• Data for this task:

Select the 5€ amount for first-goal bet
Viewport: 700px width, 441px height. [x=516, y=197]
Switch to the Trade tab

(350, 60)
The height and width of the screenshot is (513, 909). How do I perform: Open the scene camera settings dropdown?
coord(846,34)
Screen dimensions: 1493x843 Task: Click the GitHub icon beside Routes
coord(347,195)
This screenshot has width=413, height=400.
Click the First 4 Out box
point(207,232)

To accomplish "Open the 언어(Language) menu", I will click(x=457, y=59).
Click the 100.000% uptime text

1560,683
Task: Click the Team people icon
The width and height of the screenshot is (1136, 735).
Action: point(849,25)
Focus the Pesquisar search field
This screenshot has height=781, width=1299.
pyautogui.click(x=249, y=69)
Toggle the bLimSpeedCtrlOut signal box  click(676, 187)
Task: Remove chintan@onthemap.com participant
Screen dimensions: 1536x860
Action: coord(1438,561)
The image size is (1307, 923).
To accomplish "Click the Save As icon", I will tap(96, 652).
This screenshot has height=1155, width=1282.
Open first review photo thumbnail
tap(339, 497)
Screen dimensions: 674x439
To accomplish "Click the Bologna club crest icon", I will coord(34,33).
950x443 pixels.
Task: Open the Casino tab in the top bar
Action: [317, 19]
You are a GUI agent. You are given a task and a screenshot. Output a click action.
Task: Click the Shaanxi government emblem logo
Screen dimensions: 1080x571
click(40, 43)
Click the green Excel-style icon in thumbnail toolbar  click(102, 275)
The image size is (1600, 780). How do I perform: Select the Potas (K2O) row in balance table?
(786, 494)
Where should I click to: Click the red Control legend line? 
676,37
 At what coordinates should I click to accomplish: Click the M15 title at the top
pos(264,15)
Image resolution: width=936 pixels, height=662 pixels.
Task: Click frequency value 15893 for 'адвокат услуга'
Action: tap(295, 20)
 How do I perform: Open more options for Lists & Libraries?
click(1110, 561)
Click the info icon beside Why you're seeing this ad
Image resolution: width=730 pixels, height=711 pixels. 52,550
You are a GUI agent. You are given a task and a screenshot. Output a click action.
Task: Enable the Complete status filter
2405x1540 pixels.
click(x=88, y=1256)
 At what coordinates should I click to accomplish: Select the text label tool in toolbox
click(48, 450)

• Exercise: Quote every one of the entries above word for word.

• Response for this exercise:
Select the 5€ amount for first-goal bet
Viewport: 700px width, 441px height. [x=516, y=197]
Switch to the Trade tab

(350, 60)
The height and width of the screenshot is (513, 909). How do I perform: Open the scene camera settings dropdown?
coord(846,34)
Screen dimensions: 1493x843 Task: Click the GitHub icon beside Routes
coord(347,195)
This screenshot has width=413, height=400.
Click the First 4 Out box
point(207,232)

To accomplish "Open the 언어(Language) menu", I will click(x=457, y=59).
Click the 100.000% uptime text

1560,683
Task: Click the Team people icon
The width and height of the screenshot is (1136, 735).
Action: point(849,25)
Focus the Pesquisar search field
This screenshot has height=781, width=1299.
pyautogui.click(x=249, y=69)
Toggle the bLimSpeedCtrlOut signal box  click(676, 187)
Task: Remove chintan@onthemap.com participant
Screen dimensions: 1536x860
Action: coord(1438,561)
The image size is (1307, 923).
To accomplish "Click the Save As icon", I will tap(96, 652).
This screenshot has height=1155, width=1282.
Open first review photo thumbnail
tap(339, 497)
Screen dimensions: 674x439
To accomplish "Click the Bologna club crest icon", I will coord(34,33).
950x443 pixels.
Task: Open the Casino tab in the top bar
Action: [317, 19]
You are a GUI agent. You are given a task and a screenshot. Output a click action.
Task: Click the Shaanxi government emblem logo
Screen dimensions: 1080x571
click(40, 43)
Click the green Excel-style icon in thumbnail toolbar  click(102, 275)
The image size is (1600, 780). How do I perform: Select the Potas (K2O) row in balance table?
(786, 494)
Where should I click to: Click the red Control legend line? 
676,37
 At what coordinates should I click to accomplish: Click the M15 title at the top
pos(264,15)
Image resolution: width=936 pixels, height=662 pixels.
Task: Click frequency value 15893 for 'адвокат услуга'
Action: tap(295, 20)
 How do I perform: Open more options for Lists & Libraries?
click(1110, 561)
Click the info icon beside Why you're seeing this ad
Image resolution: width=730 pixels, height=711 pixels. 52,550
You are a GUI agent. You are given a task and a screenshot. Output a click action.
Task: Enable the Complete status filter
2405x1540 pixels.
click(x=88, y=1256)
 At what coordinates should I click to accomplish: Select the text label tool in toolbox
click(48, 450)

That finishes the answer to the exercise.